WHAT YOU ARE ASKED TO DO:
Reproduce the items verbatim, from the first line through the line containing "tap(46, 67)", both included.

Dataset entries
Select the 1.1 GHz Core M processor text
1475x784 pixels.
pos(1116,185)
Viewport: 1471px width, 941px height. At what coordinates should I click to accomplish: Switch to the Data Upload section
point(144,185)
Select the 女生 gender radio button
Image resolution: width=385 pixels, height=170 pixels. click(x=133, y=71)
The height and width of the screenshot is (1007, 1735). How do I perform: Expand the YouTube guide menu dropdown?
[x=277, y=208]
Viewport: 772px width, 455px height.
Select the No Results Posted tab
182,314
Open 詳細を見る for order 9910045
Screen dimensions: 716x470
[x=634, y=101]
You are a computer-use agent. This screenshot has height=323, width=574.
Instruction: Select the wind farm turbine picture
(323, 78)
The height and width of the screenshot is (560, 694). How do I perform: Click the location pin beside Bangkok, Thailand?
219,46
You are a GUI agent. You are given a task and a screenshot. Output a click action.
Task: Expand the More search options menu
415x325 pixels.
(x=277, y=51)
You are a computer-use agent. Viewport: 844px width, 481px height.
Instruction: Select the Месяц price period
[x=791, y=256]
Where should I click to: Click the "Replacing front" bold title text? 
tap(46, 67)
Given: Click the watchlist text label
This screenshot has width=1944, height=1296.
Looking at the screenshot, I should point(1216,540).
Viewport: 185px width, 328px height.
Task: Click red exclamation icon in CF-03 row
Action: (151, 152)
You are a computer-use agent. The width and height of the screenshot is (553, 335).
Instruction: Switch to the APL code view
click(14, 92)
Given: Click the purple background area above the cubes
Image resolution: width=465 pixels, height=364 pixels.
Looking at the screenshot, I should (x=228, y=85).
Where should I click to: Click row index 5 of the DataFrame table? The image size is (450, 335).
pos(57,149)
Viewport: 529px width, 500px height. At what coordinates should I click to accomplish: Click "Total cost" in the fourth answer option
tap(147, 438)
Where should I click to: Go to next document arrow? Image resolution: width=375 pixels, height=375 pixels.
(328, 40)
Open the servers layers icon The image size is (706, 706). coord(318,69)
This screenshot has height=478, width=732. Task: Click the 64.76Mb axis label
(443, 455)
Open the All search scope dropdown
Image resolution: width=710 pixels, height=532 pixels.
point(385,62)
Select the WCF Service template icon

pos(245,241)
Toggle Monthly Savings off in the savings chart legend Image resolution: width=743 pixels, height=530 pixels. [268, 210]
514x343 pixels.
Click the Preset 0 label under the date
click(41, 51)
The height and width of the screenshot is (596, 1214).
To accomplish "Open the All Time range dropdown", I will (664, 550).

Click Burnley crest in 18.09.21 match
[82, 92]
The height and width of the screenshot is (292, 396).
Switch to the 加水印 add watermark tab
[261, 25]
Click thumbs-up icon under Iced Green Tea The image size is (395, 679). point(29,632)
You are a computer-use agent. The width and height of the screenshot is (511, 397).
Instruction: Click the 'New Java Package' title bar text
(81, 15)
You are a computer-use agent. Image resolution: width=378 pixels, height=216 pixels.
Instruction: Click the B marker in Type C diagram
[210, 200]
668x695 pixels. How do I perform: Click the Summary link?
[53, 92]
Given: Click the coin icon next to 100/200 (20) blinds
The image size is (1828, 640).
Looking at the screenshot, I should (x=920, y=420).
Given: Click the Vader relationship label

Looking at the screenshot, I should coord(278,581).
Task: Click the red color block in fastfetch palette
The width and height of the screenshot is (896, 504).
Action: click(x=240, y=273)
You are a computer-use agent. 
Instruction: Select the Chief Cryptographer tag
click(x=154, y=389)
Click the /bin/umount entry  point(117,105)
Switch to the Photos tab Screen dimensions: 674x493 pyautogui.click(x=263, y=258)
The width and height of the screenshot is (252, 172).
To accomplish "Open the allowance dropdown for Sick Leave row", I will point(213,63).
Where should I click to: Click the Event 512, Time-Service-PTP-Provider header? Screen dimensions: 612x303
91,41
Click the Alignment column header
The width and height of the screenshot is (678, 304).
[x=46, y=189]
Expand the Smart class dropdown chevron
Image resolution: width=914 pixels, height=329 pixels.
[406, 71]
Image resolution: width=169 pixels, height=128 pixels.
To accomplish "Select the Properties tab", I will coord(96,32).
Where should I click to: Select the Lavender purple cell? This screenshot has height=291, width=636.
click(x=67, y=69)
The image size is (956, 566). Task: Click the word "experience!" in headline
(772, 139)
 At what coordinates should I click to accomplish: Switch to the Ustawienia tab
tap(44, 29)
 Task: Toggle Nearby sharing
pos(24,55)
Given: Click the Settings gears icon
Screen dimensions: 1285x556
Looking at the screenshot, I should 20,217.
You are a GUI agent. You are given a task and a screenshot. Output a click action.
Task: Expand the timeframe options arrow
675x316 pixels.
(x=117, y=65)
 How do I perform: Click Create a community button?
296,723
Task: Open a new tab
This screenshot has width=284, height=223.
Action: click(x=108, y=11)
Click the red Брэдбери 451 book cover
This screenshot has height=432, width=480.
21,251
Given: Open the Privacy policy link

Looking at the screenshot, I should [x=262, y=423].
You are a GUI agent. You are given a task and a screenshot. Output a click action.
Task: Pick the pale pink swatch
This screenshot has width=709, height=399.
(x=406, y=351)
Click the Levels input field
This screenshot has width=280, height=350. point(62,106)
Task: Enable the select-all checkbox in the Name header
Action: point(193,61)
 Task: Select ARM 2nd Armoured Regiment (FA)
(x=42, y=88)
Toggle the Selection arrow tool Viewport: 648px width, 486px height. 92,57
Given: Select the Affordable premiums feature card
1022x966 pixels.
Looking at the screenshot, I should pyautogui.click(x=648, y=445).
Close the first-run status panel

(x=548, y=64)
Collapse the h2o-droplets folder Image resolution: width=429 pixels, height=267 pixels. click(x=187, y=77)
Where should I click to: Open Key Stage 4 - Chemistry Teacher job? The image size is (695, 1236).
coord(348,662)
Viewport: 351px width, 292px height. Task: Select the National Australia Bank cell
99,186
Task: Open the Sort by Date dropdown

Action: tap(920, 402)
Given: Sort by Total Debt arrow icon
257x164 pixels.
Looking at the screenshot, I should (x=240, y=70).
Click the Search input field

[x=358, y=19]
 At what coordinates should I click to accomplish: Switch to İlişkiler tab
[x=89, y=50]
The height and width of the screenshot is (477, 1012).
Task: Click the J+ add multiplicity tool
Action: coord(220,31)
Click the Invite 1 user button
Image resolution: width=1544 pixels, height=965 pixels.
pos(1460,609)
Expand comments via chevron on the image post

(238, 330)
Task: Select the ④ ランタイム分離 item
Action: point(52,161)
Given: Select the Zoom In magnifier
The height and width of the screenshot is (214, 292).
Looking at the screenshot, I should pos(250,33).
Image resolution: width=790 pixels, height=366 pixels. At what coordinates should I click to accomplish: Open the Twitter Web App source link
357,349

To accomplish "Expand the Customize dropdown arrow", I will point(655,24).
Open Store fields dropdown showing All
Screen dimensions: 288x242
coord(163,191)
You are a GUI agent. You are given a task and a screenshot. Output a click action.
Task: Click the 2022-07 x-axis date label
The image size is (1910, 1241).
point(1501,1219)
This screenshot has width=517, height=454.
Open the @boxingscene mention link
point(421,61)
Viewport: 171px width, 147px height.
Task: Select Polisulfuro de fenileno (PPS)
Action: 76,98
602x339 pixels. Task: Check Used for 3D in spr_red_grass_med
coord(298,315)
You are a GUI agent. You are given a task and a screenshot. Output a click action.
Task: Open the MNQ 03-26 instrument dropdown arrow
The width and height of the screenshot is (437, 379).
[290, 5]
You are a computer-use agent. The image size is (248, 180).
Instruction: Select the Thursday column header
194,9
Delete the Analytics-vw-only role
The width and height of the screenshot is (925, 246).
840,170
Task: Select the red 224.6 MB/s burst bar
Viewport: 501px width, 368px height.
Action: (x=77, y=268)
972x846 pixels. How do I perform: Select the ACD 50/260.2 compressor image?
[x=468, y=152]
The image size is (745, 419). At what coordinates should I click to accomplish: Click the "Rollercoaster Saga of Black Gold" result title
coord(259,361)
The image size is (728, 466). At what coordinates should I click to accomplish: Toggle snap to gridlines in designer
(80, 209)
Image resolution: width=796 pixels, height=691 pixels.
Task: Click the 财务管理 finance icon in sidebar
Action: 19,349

THE SOLUTION:
Select the 1.1 GHz Core M processor text
1475x784 pixels.
pos(1116,185)
Viewport: 1471px width, 941px height. At what coordinates should I click to accomplish: Switch to the Data Upload section
point(144,185)
Select the 女生 gender radio button
Image resolution: width=385 pixels, height=170 pixels. click(x=133, y=71)
The height and width of the screenshot is (1007, 1735). How do I perform: Expand the YouTube guide menu dropdown?
[x=277, y=208]
Viewport: 772px width, 455px height.
Select the No Results Posted tab
182,314
Open 詳細を見る for order 9910045
Screen dimensions: 716x470
[x=634, y=101]
You are a computer-use agent. This screenshot has height=323, width=574.
Instruction: Select the wind farm turbine picture
(323, 78)
The height and width of the screenshot is (560, 694). How do I perform: Click the location pin beside Bangkok, Thailand?
219,46
You are a GUI agent. You are given a task and a screenshot. Output a click action.
Task: Expand the More search options menu
415x325 pixels.
(x=277, y=51)
You are a computer-use agent. Viewport: 844px width, 481px height.
Instruction: Select the Месяц price period
[x=791, y=256]
Where should I click to: Click the "Replacing front" bold title text? 
tap(46, 67)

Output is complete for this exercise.